NBC10 and the Educational Theatre Foundation held an advanced screening of the pilot for the new television drama “Rise” at the Upper Darby Performing Arts Center on March 11.
Tickets for the event, hosted by NBC10 meteorologist Brittney Shipp, were free to reserve on a first-come, first-serve basis.
“‘Rise’ reflects a modern American high school with students of diverse backgrounds and life experiences,” said Shipp before the screening. “The story is as much about a small town in Pennsylvania as it is about musical theater. ‘Rise’ is about family, friendship, relationships, and growing up.”
The show is based on a true story, featuring the lives of teachers and students at Harry S. Truman High School in Levittown, Pa. Current students and staff were invited to the event.
“This show is about finding inspiration in unexpected places when dedicated teacher Lou Mazzuchelli sheds his self-doubt and takes over the school’s lackluster theater department,” Shipp said before the screening began. “He galvanizes not only the faculty but also students in the entire working-class town.”
Georjenna Gatto, an alumnus of Truman, explained that “Rise” is based on “Drama High: The Incredible True Story of a Brilliant Teacher, a Struggling Town, and the Magic of Theater,” a book by Michael Sokolove, New York Times Magazine writer and Truman alumnus.
Published in 2013, “Drama High” tells the true story of the students and teachers at Truman.
At the time, the students were rehearsing for the first high school-edited production of “Spring Awakening,” under the direction of Lou Volpe. In Gatto’s words, Volpe revolutionized the theater program at Truman.
“I was playing Wendla,” said Gatto, referring to her lead role in the production. “Mike Sokolove came back and followed us around for months, interviewing us and watching us rehearse.”
Students and staff from Mastery Charter School at Shoemaker Campus in Philadelphia, Pa. were also invited to the screening.
“These two schools were one of 50 schools chosen by NBC and the Educational Theatre Foundation that’s part of R.I.S.E. America,” Shipp said. “They are going to receive a $10 thousand grant that will enable them to enhance their theater program.”
According to the Educational Theatre Foundation website, 50 high schools were chosen out of 1,000 applicants to receive NBC’s “R.I.S.E. America” grants.
The acronym “R.I.S.E.” stands for “Recognizing and Inspiring Student Expression.” The grants enable theater programs to cover the cost of critical needs, such as production expenses and technical equipment.
Jared Moskowitz and Natalie Busillo, teachers at Shoemaker, said they applied for the grant and submitted a video.
“I took [the video] on my iPhone,” Busillo said. “It was our school choir singing ‘21 Guns’ [by Green Day], and I interviewed some students. I literally looked up YouTube videos on how to edit and taught myself how to use iMovie.”

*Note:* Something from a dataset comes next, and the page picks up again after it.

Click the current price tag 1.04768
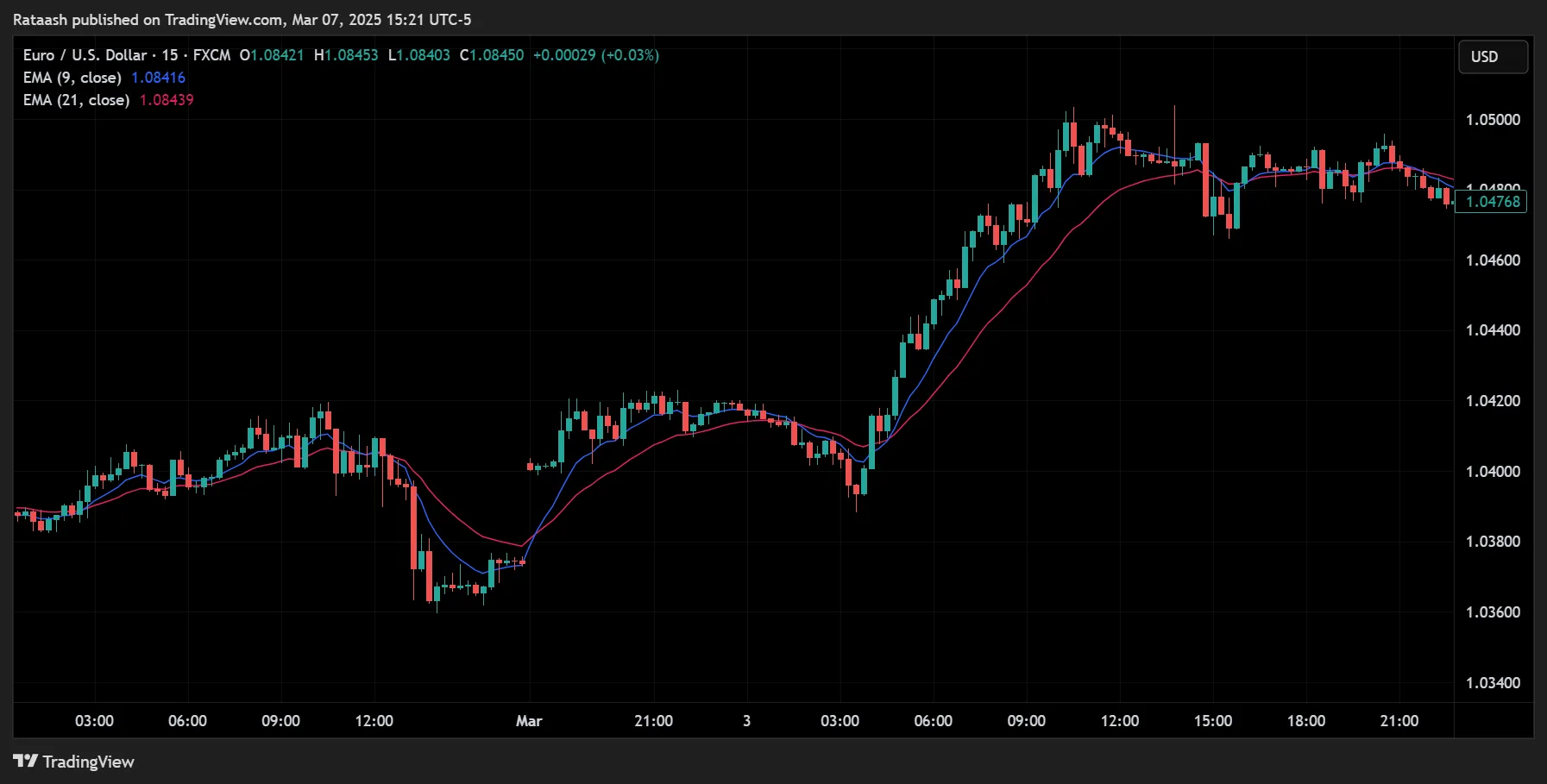The height and width of the screenshot is (784, 1547). 1492,202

Moskowitz said they had tried performing productions at Shoemaker in the past, but due to unfortunate circumstances, were unable to.

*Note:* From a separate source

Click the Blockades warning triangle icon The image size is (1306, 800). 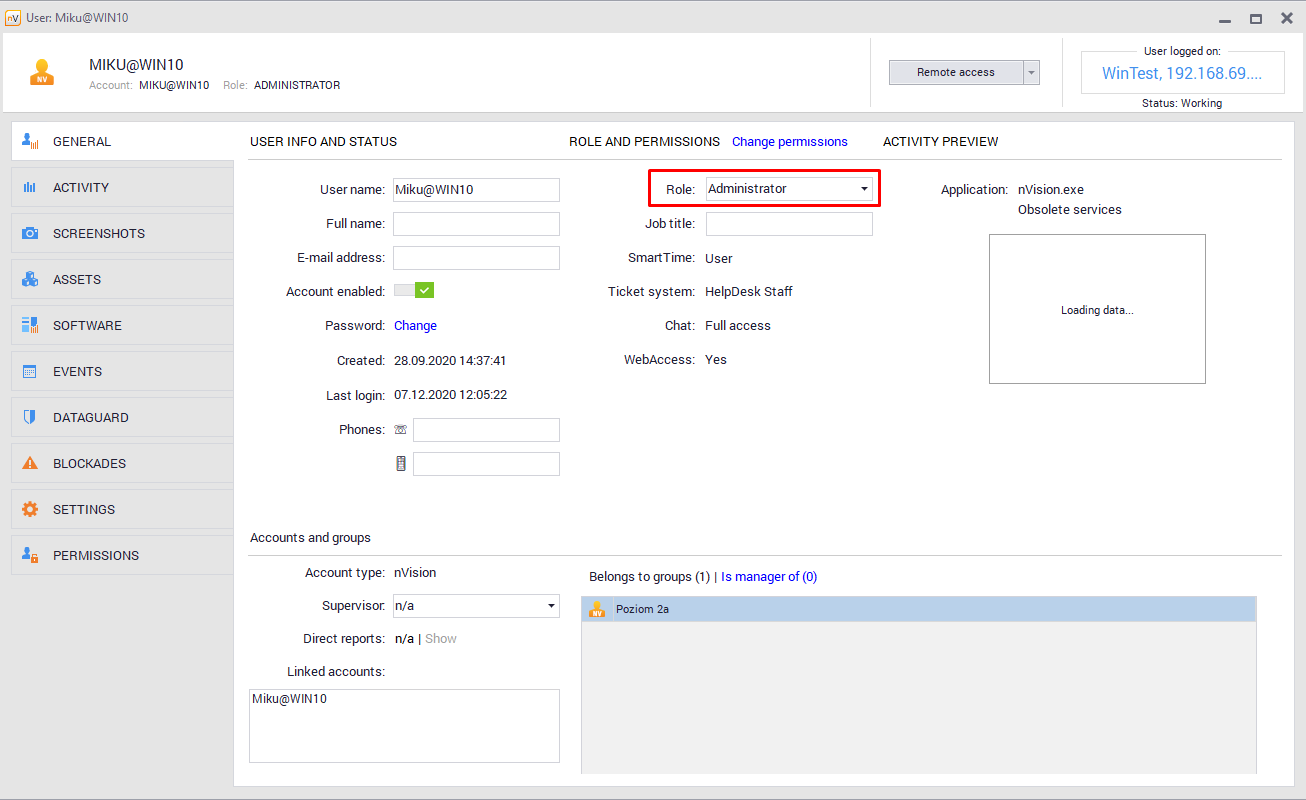point(30,464)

“We were going to do a production of ‘A Raisin In The Sun,’ and we completely sold out,” he said. “Two weeks before opening night, a pipe burst in the school, and the entire theater flooded. All of the equipment was ruined and the stage buckled in. The floodgates literally opened.”

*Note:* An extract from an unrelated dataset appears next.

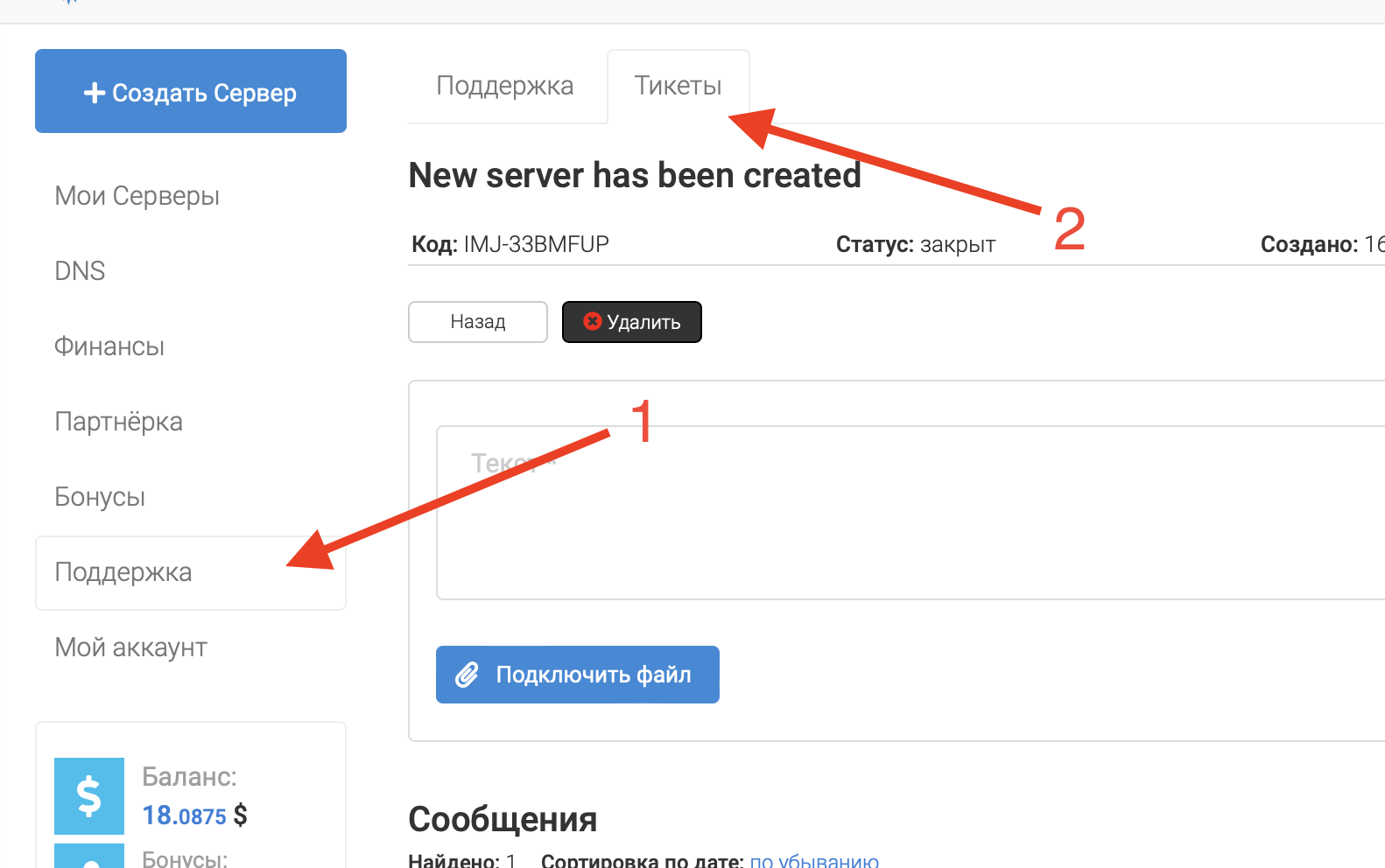Open Бонусы from the sidebar
Image resolution: width=1385 pixels, height=868 pixels.
point(100,497)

Busillo said that Shoemaker has one of the stronger theater programs out of all campuses due to their more developed space for musicals. The grant money will go toward updating theater equipment.
After the Upper Darby Performing Arts Center screening, Shipp held a Q-and-A with executive producer Jason Katims and “Rise” star Damon J. Gillespie.
Shipp asked Katims how he came up with the idea for the show and what compelled him to write it.
“I became aware of [“Drama High”] from Jeffrey Seller and Bob Greenblatt,” said Katims, referring to the NBC producers. “Even before opening the book, I knew it was a story I wanted to tell. Lou dedicated his life to being an educator, inspiring so many students’ lives and changing the community.”
Katims added that trying to capture the spirit and essence that many high school theater programs have is exciting for him.
He also paid tribute to teachers at Truman, including Volpe.
“I’ve spent the last year in Lou’s world,” Katims said. “Writing about this, I’m inspired by all of the teachers who do the same thing.”
Katims said that when Volpe read the script, he focused on the writing rather than the material of the show.
“It was incredible,” Katims said. “He saw me as a writer, and I realized that I was experiencing what it was like to be one of Lou’s students in that theater program for 44 years.”
NBC aired the pilot on March 13 and new episodes will continue to air every Tuesday.